Sunday, September 28, 2008
<3 Little Things <3 09/18/2008
I've been thinking a lot about certain things and ask I myself "why is it that we don't always have answers right when we need/want them?" Perhaps it's just me and that I am impatient or perhaps it is just that we aren't meant to know right then and there and that the best part maybe waiting for the answers and it will be well worth the wait in the end. Well, I won't go so far as to say that waiting is the best part because I absolutely hate to wait, but it is a possibility, I guess. My friend and I were talking last night and we were talking about life and that it's not a straight path, more of like a "maze". In life, we gamble (after all that is what it's all about), take chances, risk the possibility of getting hurt, but you dust yourself off and try again (all of a sudden this sounds like an Aaliyah song. lol).
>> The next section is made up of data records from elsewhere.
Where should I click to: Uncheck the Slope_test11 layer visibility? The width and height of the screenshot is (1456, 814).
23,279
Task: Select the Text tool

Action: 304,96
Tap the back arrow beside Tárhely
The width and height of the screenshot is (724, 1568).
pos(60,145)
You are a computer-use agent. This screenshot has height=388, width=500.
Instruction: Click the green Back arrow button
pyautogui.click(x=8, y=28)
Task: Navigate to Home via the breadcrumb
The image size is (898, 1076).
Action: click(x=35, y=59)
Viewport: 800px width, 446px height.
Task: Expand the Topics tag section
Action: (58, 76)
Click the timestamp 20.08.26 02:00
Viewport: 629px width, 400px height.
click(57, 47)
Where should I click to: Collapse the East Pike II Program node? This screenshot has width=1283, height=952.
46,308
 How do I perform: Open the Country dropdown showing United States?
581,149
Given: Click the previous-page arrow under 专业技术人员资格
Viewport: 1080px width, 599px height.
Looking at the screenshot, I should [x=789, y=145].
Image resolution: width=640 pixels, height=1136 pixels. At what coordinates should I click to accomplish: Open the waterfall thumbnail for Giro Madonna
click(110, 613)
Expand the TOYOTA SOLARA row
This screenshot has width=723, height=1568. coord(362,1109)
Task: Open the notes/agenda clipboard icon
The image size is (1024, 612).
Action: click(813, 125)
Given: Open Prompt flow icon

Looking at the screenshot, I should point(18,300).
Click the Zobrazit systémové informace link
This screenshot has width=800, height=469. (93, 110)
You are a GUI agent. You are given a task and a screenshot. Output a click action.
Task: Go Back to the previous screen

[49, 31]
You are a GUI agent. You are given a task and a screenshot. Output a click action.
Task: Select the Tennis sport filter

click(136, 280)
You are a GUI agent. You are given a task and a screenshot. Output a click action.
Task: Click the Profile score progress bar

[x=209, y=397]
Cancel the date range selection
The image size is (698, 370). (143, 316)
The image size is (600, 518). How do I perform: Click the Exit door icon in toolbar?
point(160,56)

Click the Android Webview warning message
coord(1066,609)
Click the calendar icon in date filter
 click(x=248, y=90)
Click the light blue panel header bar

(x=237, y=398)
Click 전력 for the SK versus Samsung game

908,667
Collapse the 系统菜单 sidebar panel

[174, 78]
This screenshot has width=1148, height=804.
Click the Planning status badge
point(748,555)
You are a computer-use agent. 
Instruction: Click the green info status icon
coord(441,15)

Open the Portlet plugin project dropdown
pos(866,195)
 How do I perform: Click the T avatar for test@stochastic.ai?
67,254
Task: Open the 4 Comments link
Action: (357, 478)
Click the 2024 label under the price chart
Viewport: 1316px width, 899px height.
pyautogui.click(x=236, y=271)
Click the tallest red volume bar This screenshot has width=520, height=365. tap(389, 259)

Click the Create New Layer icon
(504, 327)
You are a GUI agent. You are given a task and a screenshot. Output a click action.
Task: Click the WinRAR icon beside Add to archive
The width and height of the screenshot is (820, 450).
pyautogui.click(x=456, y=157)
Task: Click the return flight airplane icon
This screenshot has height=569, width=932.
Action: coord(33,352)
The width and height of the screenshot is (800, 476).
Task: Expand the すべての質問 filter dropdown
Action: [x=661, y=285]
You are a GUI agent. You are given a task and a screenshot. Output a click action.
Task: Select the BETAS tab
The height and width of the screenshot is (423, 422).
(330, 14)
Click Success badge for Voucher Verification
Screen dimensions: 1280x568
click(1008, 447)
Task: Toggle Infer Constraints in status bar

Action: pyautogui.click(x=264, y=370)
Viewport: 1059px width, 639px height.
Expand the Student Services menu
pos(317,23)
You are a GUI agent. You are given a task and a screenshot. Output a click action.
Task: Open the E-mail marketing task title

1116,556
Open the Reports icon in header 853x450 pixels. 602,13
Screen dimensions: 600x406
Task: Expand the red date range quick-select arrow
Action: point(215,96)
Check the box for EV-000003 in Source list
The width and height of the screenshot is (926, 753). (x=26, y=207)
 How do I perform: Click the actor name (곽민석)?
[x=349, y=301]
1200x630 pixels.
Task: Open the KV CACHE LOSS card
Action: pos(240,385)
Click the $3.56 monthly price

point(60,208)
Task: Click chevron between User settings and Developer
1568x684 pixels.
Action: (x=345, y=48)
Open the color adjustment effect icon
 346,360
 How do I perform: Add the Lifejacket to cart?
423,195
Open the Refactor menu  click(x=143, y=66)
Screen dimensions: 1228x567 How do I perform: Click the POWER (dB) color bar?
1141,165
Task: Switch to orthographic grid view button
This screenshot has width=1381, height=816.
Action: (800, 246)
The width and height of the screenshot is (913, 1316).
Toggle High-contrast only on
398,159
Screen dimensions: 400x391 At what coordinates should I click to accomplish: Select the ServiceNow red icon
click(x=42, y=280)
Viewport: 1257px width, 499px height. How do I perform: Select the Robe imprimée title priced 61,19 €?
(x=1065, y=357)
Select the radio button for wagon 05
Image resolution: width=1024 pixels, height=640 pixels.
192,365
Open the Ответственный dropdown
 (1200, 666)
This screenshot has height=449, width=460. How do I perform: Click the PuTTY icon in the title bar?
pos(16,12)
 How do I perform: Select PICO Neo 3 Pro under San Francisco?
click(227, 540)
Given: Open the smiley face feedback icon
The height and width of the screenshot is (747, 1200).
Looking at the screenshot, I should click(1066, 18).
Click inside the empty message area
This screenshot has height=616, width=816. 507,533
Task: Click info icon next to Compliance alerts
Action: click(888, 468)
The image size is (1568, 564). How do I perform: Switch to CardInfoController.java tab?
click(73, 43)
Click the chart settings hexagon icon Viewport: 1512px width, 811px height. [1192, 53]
We can't hold back for the risk of falling ("falling" can have many meanings) or even being sabotaged (sometimes I think I sabotage myself). These life experiences make us who we are and unfortunately something or someone may have ruined it for the rest, but nonetheless they mold us into the people that we become. My friend pointed something out to me, she said, "Are you going to let the past stop you from getting what you want all because you're scared?" That brings up an interesting point. We can't let those things control us; Take the best of us. 99% of the time my head is on straight and I see things clearly, but that is because I have control over them, I need to. When I am determined, I set a goal, if that doesn't work out I always have a back up plan, and a few more to follow that. I have my life planned out, I mean, aren't we supposed to? What scares me is that I have made these plans for myself yet I feel like I didn't leave wiggle room for something "new", per say. I guess that's where the back-up plans come in. Anyhow, being that I am just rambling about nonsense (well that make no sense to you, but does to me), I guess I'll just leave it at that. I guess I'm just gonna have to take my chances. I'm not ready to cash in my chips, I think I might wanna see which turn I take next…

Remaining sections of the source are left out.